How do variable types affect pointer arithmetic work in C?


I'm having trouble understanding pointer's arithmetic.

Let int B=0, *p=&B, **V=&p and sizeof(int)=4, sizeof(*int)=8

What does the instruction (*V)[1] do? To me, what I see is that (*V)[1] is equivalent*(*V+1), so what should happen is, we dereference V (which is a pointer to a pointer to an int) and sum 1 to the content of that variable, which is an address. That variable is a pointer and we're assuming sizeof(*int)=8, so in theory we should sum 1 * sizeof(*int) (which is 8) to whatever address is stored in the pointer p to which the pointer V points.

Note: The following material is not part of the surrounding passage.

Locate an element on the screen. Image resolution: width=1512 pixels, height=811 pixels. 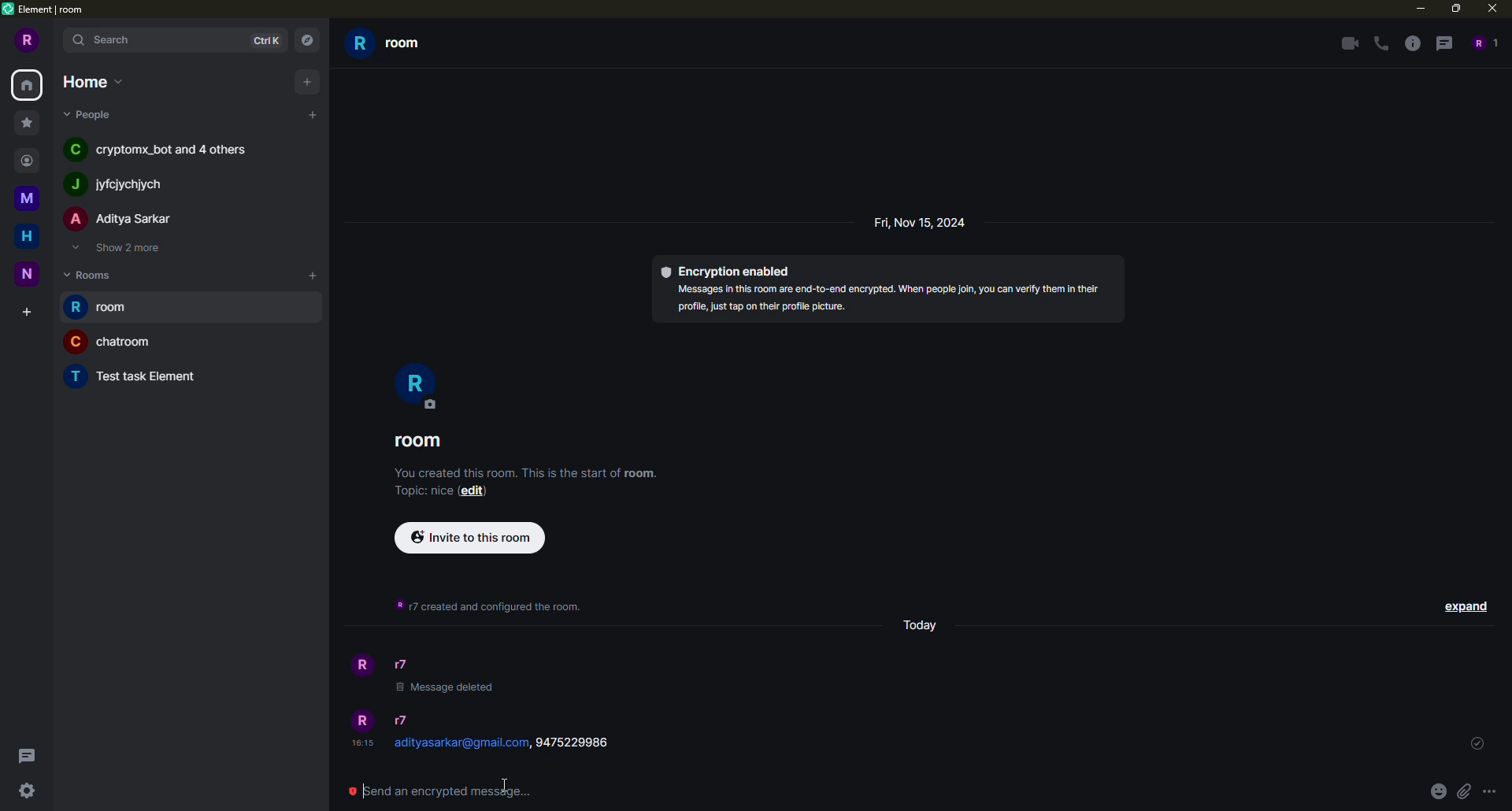
video call is located at coordinates (1343, 42).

The solution, however, says to sum 4 (1 + sizeof(int)). Is it wrong or is my thinking wrong?


Solution

  • The solution you reference is correct.

    The expression *V has type int *, so it points to an array of 1 or more int. So because it points to an int, when pointer arithmetic happens the size of the datatype it point to (sizeof(int), i.e. 4) is multiplied by the given value (1). So if you were to print the values of *V and *V + 1 you would see that they differ by 4.

    There is however a problem with (*V)[1], equivalently *(*V + 1). Since *V points to B, *V + 1 points one element past B. This is legal since a pointer can point to one element past the end of an array (or equivalently a single object which is treated as an array of size 1). What is not legal however is to dereference that pointer. Doing so invokes undefined behavior.